We analyzed the 1998–2013 Massachusetts Pregnancy to Early Life Longitudinal (PELL) data system. PELL links Massachusetts birth certificates, fetal death reports, and delivery and nondelivery (inpatient visits, observational stays, and emergency department [ED] visits) related hospital discharge records for all infants and their mothers. PELL contains more than 100 data elements for each delivery that occurred in Massachusetts and the subsequent hospitalizations since 1998, including primary and secondary diagnoses and procedures, admission and discharge status, patient demographic characteristics, expected payer, total charges, and length of stay. Detailed information on the PELL design is available elsewhere (Barfield et al., 2007; Clements et al., 2006).

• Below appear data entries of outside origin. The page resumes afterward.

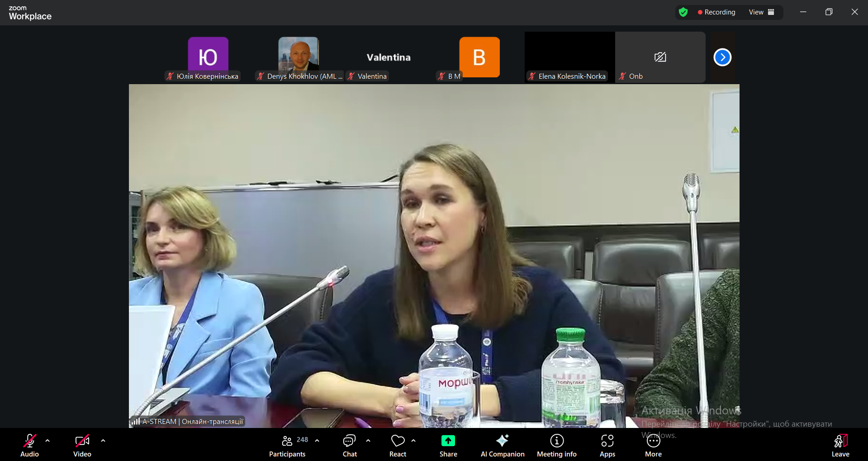Viewport: 868px width, 461px height.
Task: Click the green encryption shield icon
Action: point(683,12)
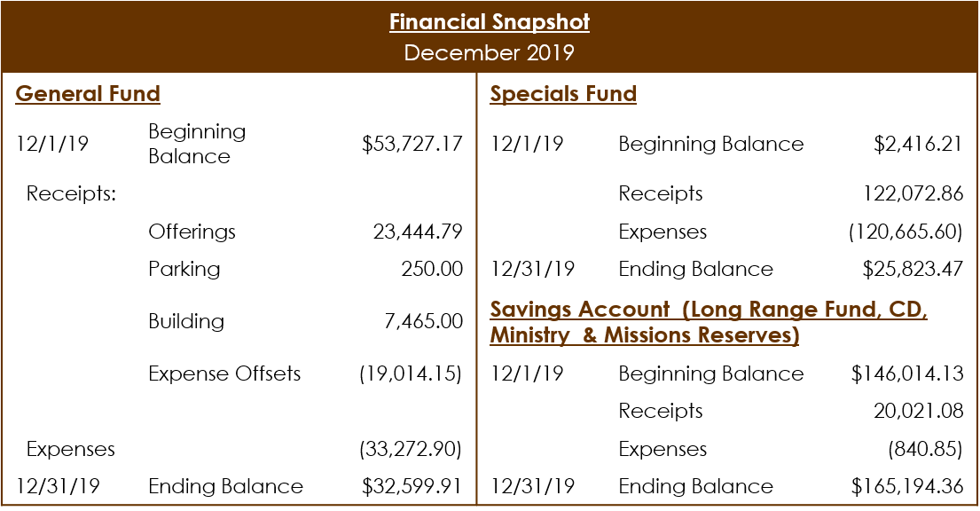Select the December 2019 subtitle
This screenshot has width=980, height=511.
coord(489,52)
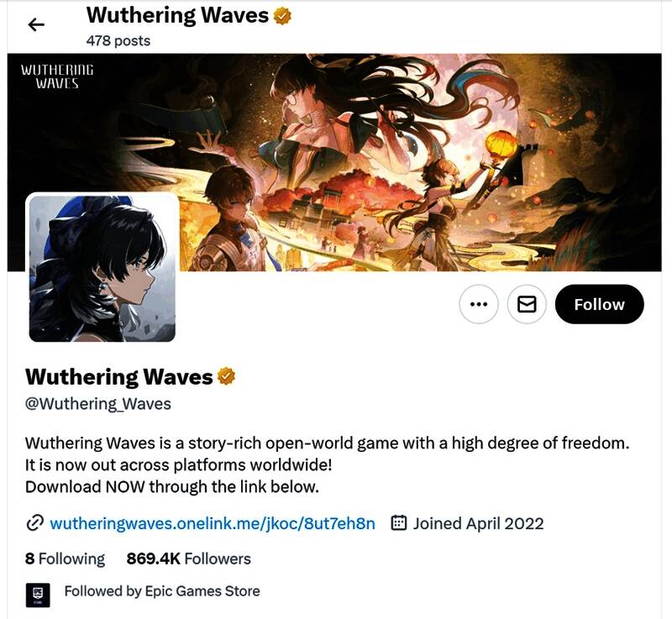This screenshot has width=672, height=619.
Task: Click the verified badge beside the profile name
Action: point(226,376)
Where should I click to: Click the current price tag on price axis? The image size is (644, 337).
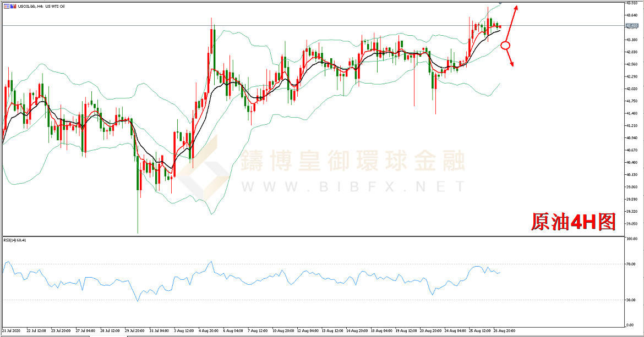[631, 25]
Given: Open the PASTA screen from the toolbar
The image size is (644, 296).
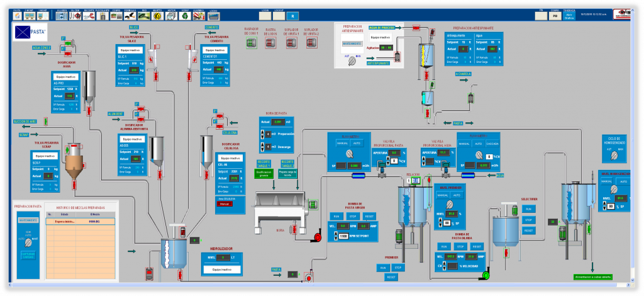Looking at the screenshot, I should click(17, 16).
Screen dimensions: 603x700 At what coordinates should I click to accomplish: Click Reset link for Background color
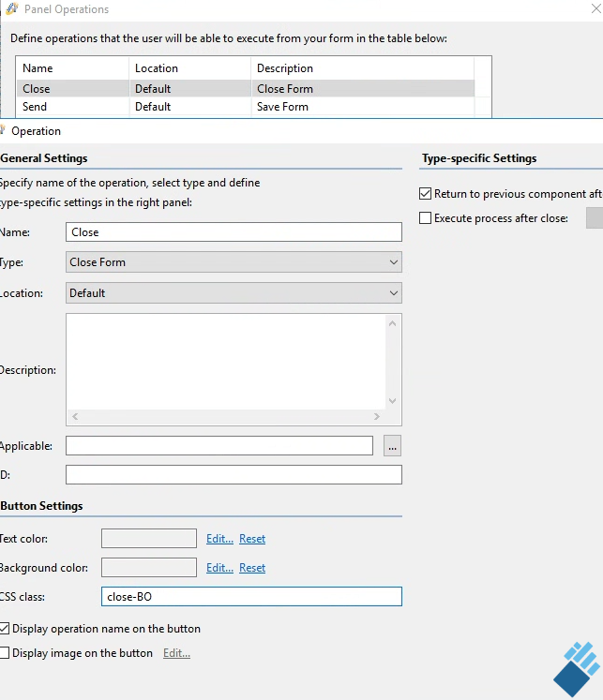[x=252, y=568]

The sample includes women with IDD with singleton deliveries who gave birth in Massachusetts between January 1998 and December 2013. Women with IDD were identified by analyzing the primary and secondary diagnoses of any hospital admissions before, during, or after the delivery, including emergency department (ED) visits, nondelivery hospitalizations, and observational stays (any hospital stay for which diagnosis and treatment are not expected to exceed 24 hours but may extend to 48 hours). Women were categorized as having IDD if they had any codes related to IDD in the hospital discharge record. Codes were from the International Classification of Diseases and Related Health Problems, 9th Revision, Clinical Modification (ICD-9-CM) codes (Centers for Disease Control and Prevention, 2015; see Table 1 for complete listing). Notably, IDD status may have been established in the record either before or after delivery. For example, if a woman gave birth in 1998 but her IDD status was first noted in a hospital admission record in 2013, she was included in our sample because IDD is a lifelong condition with onset during childhood and no cure (Karnebeek, n.d.; Miller & Rosenbaum, 2016). Due to relatively few cases of deliveries in women with IDD, we combined data (1998–2013) to increase sample size and statistical power. Among 1,188,656 singleton deliveries in Massachusetts between 1998 and 2013, there were 1,597 deliveries in which women's hospital records identified them as having IDD. Our sample is limited to White, Black, and Hispanic women; 72 women reporting other racial and ethnic identities were excluded. Thus, the final study sample consists of 1,525 singleton deliveries to women with IDD, including 980 to White women, 228 to Black women, and 317 to Hispanic women.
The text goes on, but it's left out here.